INTV 472 - The History of American Intelligence Policy
The course is intended to provide students with a framework for understanding how the United States came to have the intelligence system that it possesses today. After briefly developing a concept of the basic functions of intelligence (the organized collection and analysis of information and conduct of covert action that support the formulation and execution of US national security policy) the course will look at the evolution of US intelligence activity as it increasingly embodied those functions. The largely chronological approach will begin with early intelligence organization during the Revolutionary War, then proceed through halting developmental steps during the 19th and early 20th centuries. It will finally look at the major organizational expansion of intelligence activity from the 1940s onward. An overarching theme will be the linkage between the growth of intelligence organizations and the growing need for information by US policymakers increasingly involved in the international environment. Each class meeting will include lecture and discussion. Particularly in covering 20th century developments, the course will involve reading of declassified intelligence documents.
INTV 473 - National Security Operations and Issues
This course is intended to familiarize students with the basic purposes and nature of US covert action and to help them understand its historical development. More fundamentally, the course will seek to illustrate both covert actions' potential utility and its inherent limitations and challenges; challenges that in some respects have intensified with the rise of non-state actors, the information revolution, and other aspects of the post-Cold War environment.
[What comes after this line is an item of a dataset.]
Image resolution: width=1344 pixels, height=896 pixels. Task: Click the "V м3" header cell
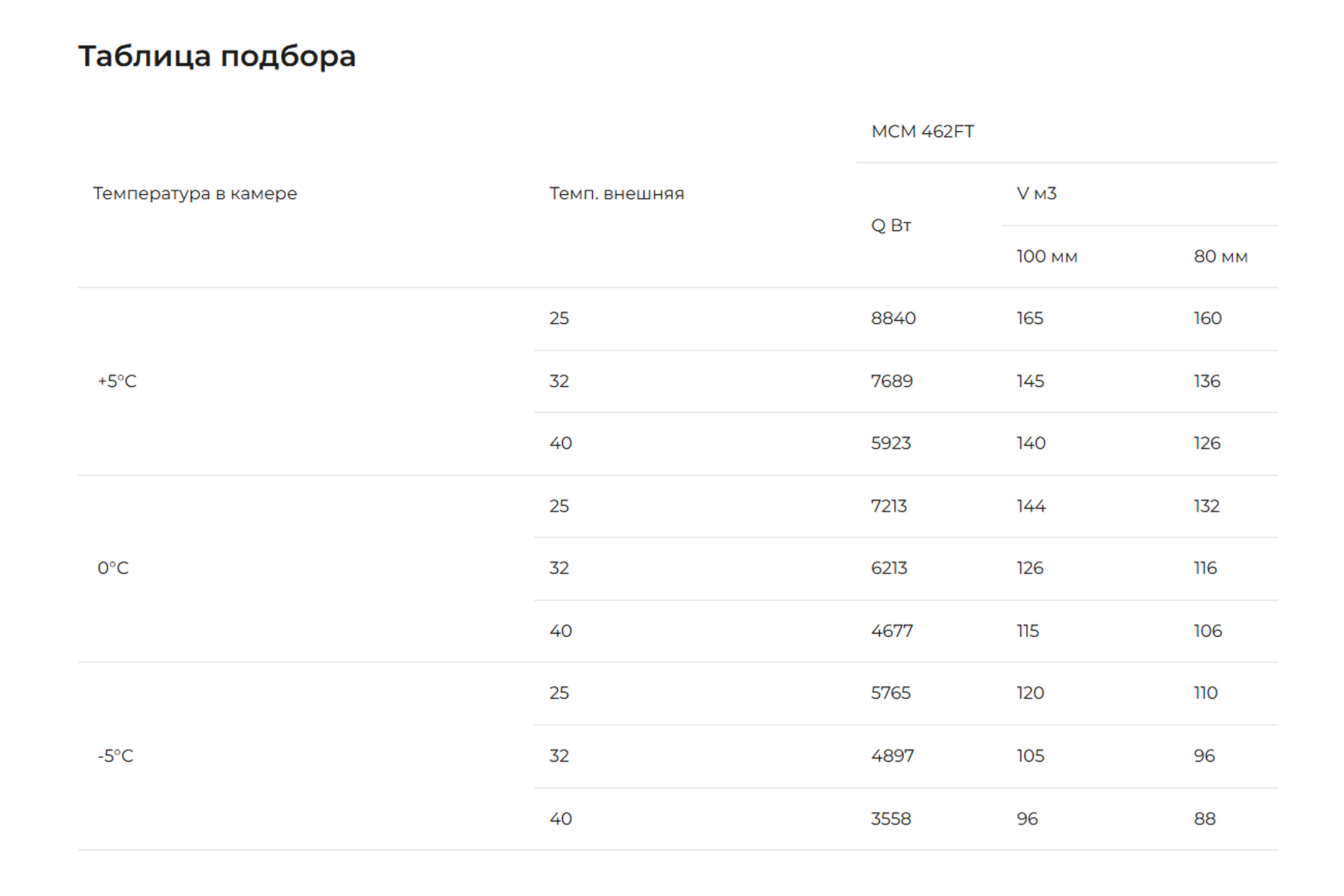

Finally, the course will draw implications for the role of covert action against current national security challenges, especially global terror networks.
INTV 474 - Politics of Terrorism
An introduction to theories of international relations as applied to the study of terrorism, including an examination of major discourses on the conduct of state systems, the foundations of modern terrorism and associated evolution of ideology, tactics, and strategies; and evaluation of terrorist ideologies and how that evaluation can develop a framework for critical analysis.
INTV 493 - Internship in Intelligence and Information Operations
This course provides students with opportunities for specialized work on an individual basis, consisting of training and practice in actual service in a technical, business, or governmental establishment.
INTV 496 - Special Topics in Intelligence & Information Operations ** available as of 01/01/2023
INTV 496's content and scope of work will vary depending on the selected special topic. Because the issues within the fields of operational intelligence, law enforcement intelligence, and information warfare move at such a fast pace, this course will examine timely and relevant topics that impact support to federal, state, and local decision makers. Students will be expected to participate in frequent activities based on weekly readings and lectures; writing assignments and practical exercises; knowledge and performance based assessments, and other activities as assigned.
INTV 498 - Senior Capstone in Intelligence & Information Operations
INTV 498 is designed to provide Intelligence & Information Operations majors with a capstone experience emphasizing integration of knowledge acquired in previous courses. The course provides a culminating experience for majors involving a substantive project that demonstrates a synthesis of learning accumulated in the major, including broadly comprehensive knowledge of the discipline and its methodologies. Students are required to incorporate a field research study into their research project. This is a self-directed course in which students develop and produce a senior-level research paper grounded in relevant research.